縄文時代の遺跡から火葬の形跡のある遺骨が発見されていることから、かなり昔から日本でも火葬は行われていたものと思われます。ただし、火葬の記録が残っているのは飛鳥時代からで、西暦700年に僧の道昭が、703年に持統天皇がそれぞれ火葬され、その後、皇族・貴族・僧侶などが少しずつ行われるようになりました。
その背景には仏教信仰の広まりが影響を与えているものと考えられます。お釈迦さまも荼毘に付されたことから知られるように、仏教では火葬が一般的でした。そのため、仏教を信仰する人々の中から、火葬を希望する人が現れ始めたようです。けれども、当時の技術では遺体を骨にするまで焼くためには大量の薪と時間を要したことから、庶民は経済的な面から容易に行うことはできず、大半の人々は土葬を行っていました。
鎌倉時代以降は、仏教の広まりに伴い、庶民の間でも少しずつ火葬が普及し、江戸時代に入ると、人口増加による墓地不足という問題もあり、江戸や大坂といった都市部では火葬の割合が増えていきました。

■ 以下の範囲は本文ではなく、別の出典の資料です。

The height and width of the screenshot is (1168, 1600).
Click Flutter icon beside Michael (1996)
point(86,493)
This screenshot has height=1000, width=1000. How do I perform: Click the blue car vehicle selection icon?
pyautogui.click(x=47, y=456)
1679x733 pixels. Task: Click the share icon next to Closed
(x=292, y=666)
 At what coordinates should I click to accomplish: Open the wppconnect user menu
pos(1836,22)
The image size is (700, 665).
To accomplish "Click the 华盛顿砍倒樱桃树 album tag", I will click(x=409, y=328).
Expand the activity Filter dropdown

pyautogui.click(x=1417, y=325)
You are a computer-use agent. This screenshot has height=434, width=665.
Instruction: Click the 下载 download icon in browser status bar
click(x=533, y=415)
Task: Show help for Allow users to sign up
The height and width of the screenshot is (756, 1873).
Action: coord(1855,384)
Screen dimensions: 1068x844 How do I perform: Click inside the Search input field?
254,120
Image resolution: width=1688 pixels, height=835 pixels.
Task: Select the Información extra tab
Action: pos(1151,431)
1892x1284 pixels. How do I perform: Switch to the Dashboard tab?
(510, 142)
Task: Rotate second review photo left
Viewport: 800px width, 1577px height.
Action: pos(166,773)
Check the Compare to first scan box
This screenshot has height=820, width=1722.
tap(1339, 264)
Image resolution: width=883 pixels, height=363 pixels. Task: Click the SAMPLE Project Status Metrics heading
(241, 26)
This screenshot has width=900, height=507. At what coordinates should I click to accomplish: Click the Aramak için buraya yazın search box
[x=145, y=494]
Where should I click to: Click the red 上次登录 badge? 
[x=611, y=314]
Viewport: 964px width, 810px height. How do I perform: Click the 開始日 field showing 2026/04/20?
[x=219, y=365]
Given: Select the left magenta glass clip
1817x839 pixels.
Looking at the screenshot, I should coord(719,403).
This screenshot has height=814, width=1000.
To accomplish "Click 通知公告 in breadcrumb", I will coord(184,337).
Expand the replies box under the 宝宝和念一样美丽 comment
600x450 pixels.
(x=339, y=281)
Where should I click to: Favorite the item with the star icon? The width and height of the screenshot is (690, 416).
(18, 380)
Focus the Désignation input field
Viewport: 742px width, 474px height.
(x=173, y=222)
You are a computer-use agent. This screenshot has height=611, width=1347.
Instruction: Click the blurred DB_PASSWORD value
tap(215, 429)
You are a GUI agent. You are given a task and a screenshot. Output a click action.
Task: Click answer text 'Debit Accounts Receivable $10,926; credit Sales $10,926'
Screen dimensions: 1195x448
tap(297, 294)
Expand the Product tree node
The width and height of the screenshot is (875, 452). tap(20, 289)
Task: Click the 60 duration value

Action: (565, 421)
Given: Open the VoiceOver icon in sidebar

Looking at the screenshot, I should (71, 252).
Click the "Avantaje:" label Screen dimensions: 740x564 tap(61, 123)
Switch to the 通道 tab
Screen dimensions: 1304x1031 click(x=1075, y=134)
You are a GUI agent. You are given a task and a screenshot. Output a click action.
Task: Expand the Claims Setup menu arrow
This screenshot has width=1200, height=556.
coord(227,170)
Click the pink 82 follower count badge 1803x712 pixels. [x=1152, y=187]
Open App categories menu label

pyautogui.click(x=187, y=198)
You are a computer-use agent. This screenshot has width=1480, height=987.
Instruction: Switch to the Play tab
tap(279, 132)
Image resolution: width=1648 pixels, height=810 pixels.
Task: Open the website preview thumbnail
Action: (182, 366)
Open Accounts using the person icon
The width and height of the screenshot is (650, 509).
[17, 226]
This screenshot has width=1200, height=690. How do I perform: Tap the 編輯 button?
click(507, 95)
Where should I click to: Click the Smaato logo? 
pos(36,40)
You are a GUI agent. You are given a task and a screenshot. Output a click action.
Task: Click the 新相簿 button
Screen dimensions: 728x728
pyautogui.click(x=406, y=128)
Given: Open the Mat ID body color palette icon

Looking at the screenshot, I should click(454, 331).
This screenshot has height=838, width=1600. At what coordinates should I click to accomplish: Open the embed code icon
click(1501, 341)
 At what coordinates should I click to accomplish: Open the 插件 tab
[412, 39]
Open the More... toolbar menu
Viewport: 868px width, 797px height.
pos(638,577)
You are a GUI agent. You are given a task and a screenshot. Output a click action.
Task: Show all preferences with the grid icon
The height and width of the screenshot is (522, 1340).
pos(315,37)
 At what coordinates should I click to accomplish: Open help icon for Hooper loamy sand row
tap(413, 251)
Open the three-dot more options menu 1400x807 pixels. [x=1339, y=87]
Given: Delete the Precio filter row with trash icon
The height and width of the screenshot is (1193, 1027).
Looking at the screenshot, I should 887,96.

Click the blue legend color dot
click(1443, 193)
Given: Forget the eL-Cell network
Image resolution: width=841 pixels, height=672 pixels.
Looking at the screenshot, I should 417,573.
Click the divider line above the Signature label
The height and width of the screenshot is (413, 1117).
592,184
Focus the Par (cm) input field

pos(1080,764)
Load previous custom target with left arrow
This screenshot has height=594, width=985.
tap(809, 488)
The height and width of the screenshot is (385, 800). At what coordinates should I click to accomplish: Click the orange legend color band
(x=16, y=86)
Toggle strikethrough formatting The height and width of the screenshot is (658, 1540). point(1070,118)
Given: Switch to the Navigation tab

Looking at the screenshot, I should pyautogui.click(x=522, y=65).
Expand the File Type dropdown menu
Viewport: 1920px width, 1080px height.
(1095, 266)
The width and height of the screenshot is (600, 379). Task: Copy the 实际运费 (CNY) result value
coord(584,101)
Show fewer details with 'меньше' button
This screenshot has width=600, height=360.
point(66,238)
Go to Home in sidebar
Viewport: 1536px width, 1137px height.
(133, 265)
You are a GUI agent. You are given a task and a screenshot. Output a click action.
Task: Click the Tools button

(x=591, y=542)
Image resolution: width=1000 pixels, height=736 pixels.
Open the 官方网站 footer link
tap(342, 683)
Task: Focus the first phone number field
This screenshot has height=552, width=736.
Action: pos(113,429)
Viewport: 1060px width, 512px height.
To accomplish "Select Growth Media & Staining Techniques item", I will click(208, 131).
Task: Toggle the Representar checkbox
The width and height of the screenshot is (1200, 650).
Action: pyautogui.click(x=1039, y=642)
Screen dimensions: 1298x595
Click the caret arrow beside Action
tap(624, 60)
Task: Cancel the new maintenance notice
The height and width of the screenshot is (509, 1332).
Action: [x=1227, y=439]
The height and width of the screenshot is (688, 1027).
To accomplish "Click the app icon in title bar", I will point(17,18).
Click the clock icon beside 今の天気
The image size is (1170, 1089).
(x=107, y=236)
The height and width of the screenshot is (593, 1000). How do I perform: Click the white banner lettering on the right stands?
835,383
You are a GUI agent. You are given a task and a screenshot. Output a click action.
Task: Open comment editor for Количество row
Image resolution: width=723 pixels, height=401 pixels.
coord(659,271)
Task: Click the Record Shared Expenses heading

さらに、明治期になると人口の増え続ける都市部においては、土葬用の広い土地を確保するのは簡単ではなく、レンガでできた火葬炉が登場したり、感染症で亡くなった人の遺体を火葬することが義務付けられたりするなど、火葬の普及に向けた環境が整えられていきました。
こうして、明治から昭和初期にかけて火葬はだんだんと普及していきましたが、太平洋戦争が終わると人口の増加や公衆衛生の問題により、火葬がより強く推奨されるようになりました。やがて、火葬の件数は土葬を上回り、現在では完全に火葬が主流となっています。
土葬から火葬になった理由は、結論としては、当初は仏教の影響を受けて始まったものの、最終的には土地の狭い日本では墓地の場所を節約できる上に衛生的であるという合理的な事柄によると言えるようです。